Mehmet Uzun'un bir romanından esinlenit ç/aldığım bir isim.
Sonundaki ''hat'' ise geldi (gelmek fiilinin dili geçmiş zamanlı hali)
Yani Yiğit geldi manasına kavuşuyor.
Bakmayın siz nike ne yiğitlik var ne de kahramanlık, sadece gevezelik var, sitedeki durumdan da anlaşılacağı üzere.
Okumayı ve okuduklarımı aktarmayı severim.
Özellikle okunanların kalıcı olması adına başkaları ile paylaşımı oldukça önemlidir.
Bu pencereden bakınca her şety sanal...
Önünüzde bir klavye ve kemiği olamayn bir dilin parmaklara akışı...
Dolayısıyla parmaklar burda dil hükmünde ve kemiksiz olarak tabir edilmesi yanlış olmaz sanırım.
Siteye gelince;
Güzel, kullanışlı ve renkli kullanıcılardan oluşmakta. Tabi yeni olduğum için yüzeysel detayları ancak çözebildim.
Ama şu olsa daha güzel olurdu bence;
Bir paylaşıma teşekkür etmek isteyen biri, için teşekkür butonu gerekli. Değerli site yönetimine duyurulur
İnşallah bu sıcak ortamada bereketli, öğretici ve eğitici paylaşımlarla birbirimizi kırmadan vakit geçiririz.
En Güzele emanetsiniz Vesselam...
Jirhat
Konu jirhat tarafından (18/07/11 Saat 10:06 ) değiştirilmiştir..
İnsan...
Farklı bir canlı..
Kimi düşünüre göre düşünebilen bir hayavan (hayvan değil!)
Kişi değerini kendisi belirler.
Belirlenen değer; alınan kararlar ve davranışlarla kesinlikle paralellik gösterir ve hatta tamamiyle örtüşür.
Oysa kast sitemi ve benzeri sistemlere göre;
''soylu olanın çocuğu soylu, köle olanın çocuğu köle olur'' durumu söz konusudur.
Modern kast sistemlerinde ise maalesef ki kapitalizmin çarkına yağ süren ''bizler'' insanlık dercesini ve seyiyesini cüzdanın doluluğuyla paralel hale getirmiş bulunmaktayız.
Jirhat
Konu jirhat tarafından (18/07/11 Saat 10:06 ) değiştirilmiştir..
''WAN''
Uzak kalınınca değeri daha iyi anlaşılan güzel memleket...

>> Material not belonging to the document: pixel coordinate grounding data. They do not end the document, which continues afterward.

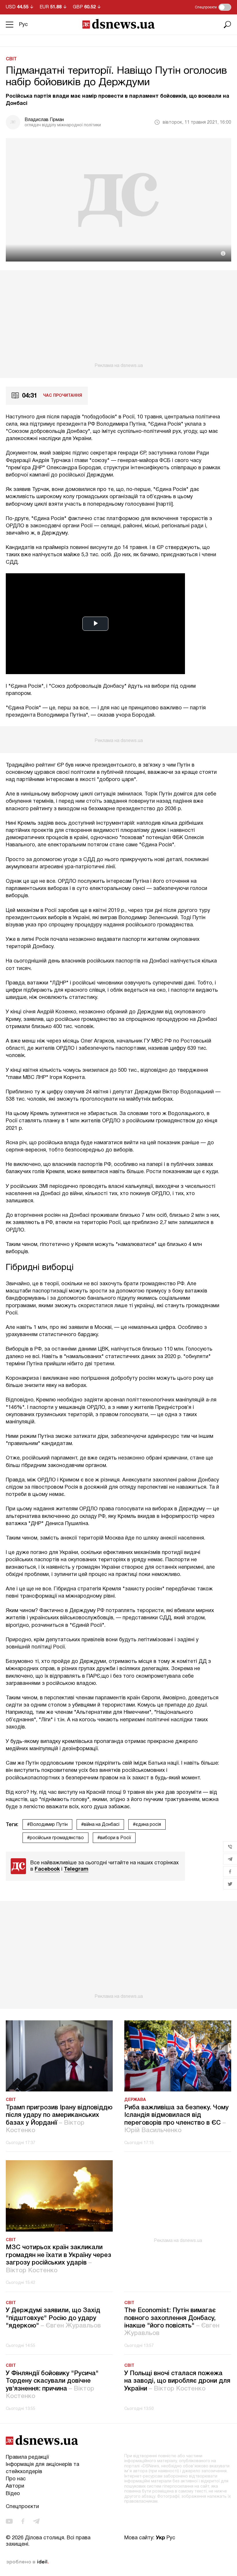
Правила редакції (27, 2457)
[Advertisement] (118, 319)
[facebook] (23, 2521)
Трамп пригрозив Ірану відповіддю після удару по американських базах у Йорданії (59, 2119)
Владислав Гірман (44, 120)
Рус (23, 24)
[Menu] (9, 24)
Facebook (47, 1869)
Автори (15, 2486)
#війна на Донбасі (100, 1825)
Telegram (76, 1869)
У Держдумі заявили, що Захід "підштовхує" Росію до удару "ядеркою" (53, 2318)
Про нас (16, 2479)
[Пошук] (227, 24)
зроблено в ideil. (27, 2562)
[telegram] (36, 2521)
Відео (13, 2493)
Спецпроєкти (22, 2506)
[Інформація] (223, 253)
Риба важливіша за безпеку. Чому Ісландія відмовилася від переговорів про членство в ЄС (176, 2119)
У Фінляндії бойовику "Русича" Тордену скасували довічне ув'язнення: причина (52, 2385)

Memleketi memleket kılan içinde yaşayan insanlardır.
Beraber top oynanılan sokaklar, caddeler, topraktan sahalar geçmişin mukayesesiyle güzelleşir...
Yoksa tozu bol olan toprak bir sahaya kim ne değer biçer!
Maddi olarak değil, manevi anlamda...
Denizin o tarif edilemez güzelliğini yine uzak kalınca anlıyor insan.
Ederemit'ten ve ya İskele'den güneşin batışına tanıklık etmek, iki kelamı bir arada kullanamayanları bile aslan bir şair yapar. Tabi gözdeki perdeler ortadan kalkınca...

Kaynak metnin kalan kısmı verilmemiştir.